# Thinking about Moving to Cyprus



## maxiy (Mar 6, 2009)

Hello All, 

This is my 1st Post in this forum,

I’m an Egyptian (Non EU) spouse to a UK Citizen living together in Egypt, 

- I have visit Cyprus before in Jan 2006 and I have fell in love with this wonderful country,
It was a business + some pleasure visit.

- I have made a lot of friends and Enjoy the easy going life in the Island , as I spent all the time in Limassol

- We think about moving to Cyprus as it will be much easier for me now because my wife

- we would like to have more details about the process of moving to Cyprus and apply for a EU Residence.

- How much the cost of living have changed from 2006 till today.

- We have a 1 year Old son also a British Citizen and we need more info about health care , education.

- The Main reason for relocating to Cyprus will be the easy going rules for staying in Cyprus when compared with
The UK tuff laws for Residence specially for the Spouse Visa.

Also the Easy access to Europe , any one here have an experience with getting Visas to Europe from Cyprus for Non-Eu

Waiting your feedback , inputs and experience,

Thank you


----------



## BabsM (May 24, 2008)

Hi Maxiy and welcome to the forum.
I suggest you contact your Embassy in Nicosia and ask what regulations apply to you as a couple. I also suggest your wife contacts the British High Commission in Nicosia and asks the same thing. Your wife has a right, as a citizen of the EU, to live and work anywhere she likes in the EU. As her husband I would think it would be easier for you but I don't know for certain. Hopefully there other forum members can help.

As regards the cost of living, there are several threads on the forum that discuss the cost of living. I suggest you have a look and see what you can find. 

As regards your son, how long is it since your wife lived in the UK and paid National Insurance? You will probably need to get private health insurance but there is the possibility that your wife would be able to apply for her and your son's UK National Insurance cover to be moved to Cyprus. I suggest she investigates on the UK's Department of Work and Pensions (DWP) website.

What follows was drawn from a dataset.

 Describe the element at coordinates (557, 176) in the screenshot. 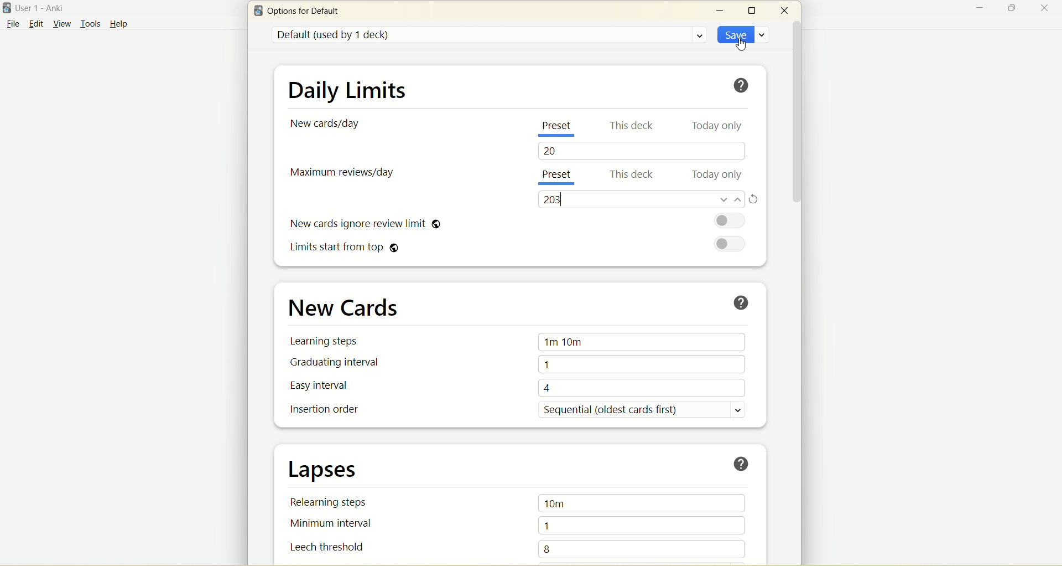

I see `present` at that location. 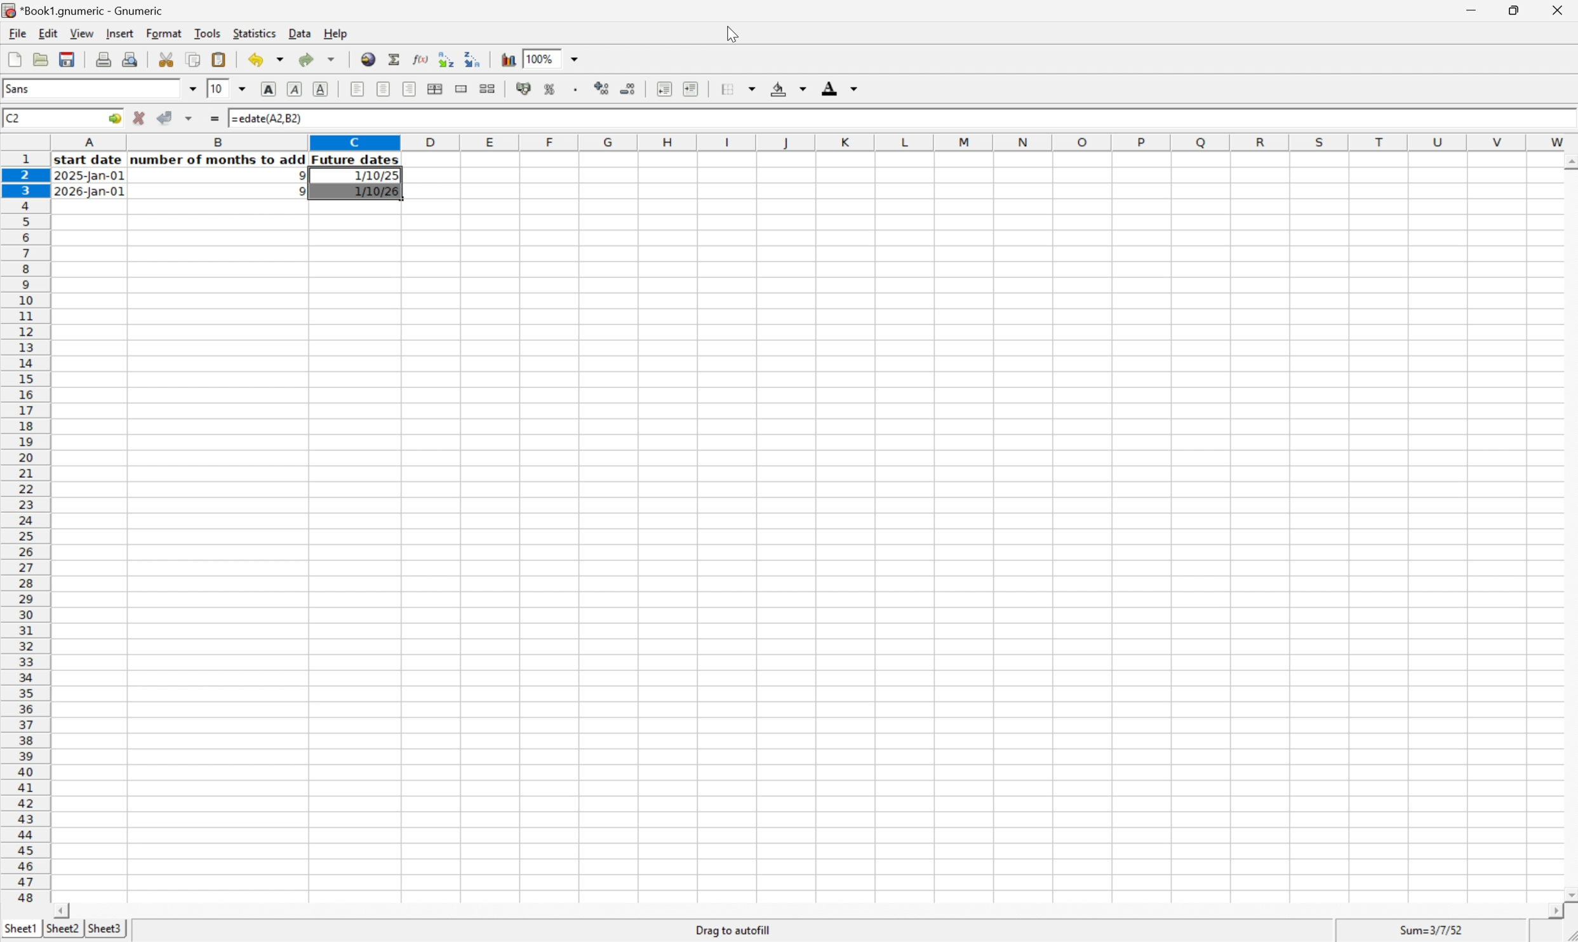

As regards travel within Europe, if you succeed in getting residence in Cyprus and become a Naturalised Citizen then you also become a resident of the EU and acquire rights of free movement within the Euro-Zone.


----------



## Cleo Shahateet (Feb 23, 2009)

Hi Maxiy,
I was in the same place you were about 3 years ago when I moved here. My wife has an Irish passport and I am not from the EU, we also had a 1 year old at the time. We had our second baby here and I would say things did a little more expensive since the Euro became the official currency. The medical system seems to be very good here, much better than I expected. We have paid less than 1000 euro per year for med. insurance for the whole family. I was born in Jordan.


----------



## maxiy (Mar 6, 2009)

Dear Cleo Shahateet,

Thank you for your reply and all the information.

Will you please let me know about the requirements for the registering of the EU National in Cyprus and their non-eu spouse

- How much money they will need in the bank ? as we will apply as a “Self Sufficient “
- Do they will Health Insurance ?
- What is the minimum time to stay in Cyprus in order to keep the residence 

What other papers they will need

Thank you Indeed for your cooperation


----------



## Aase (Jul 8, 2007)

We have just applied as residents under the 'Self Sufficient' cathegory. We are EU / EAA nationals but they still require quite a lot of information. 

Comprehensive health insurance covering us and our children
Proof that you have money in the bank (not sure how much, have heard 20.000 Euros) or income from other sources, at least 1600 Euros per month to cover family of four (I was amazed at this low amount as there's no way we could live on that amount here!).
Rental agreement or proof that you own property here
Marriage certificate
Children's birth certificate. 

There may be other documents, I can't remember right now. You need originals and copies of everything. 

Good luck!


----------



## BabsM (May 24, 2008)

We also had to provide copies of all bank statements. The Cypriot statements had to be certified by a bank official no more than 48hrs prior to our Immigration interview. 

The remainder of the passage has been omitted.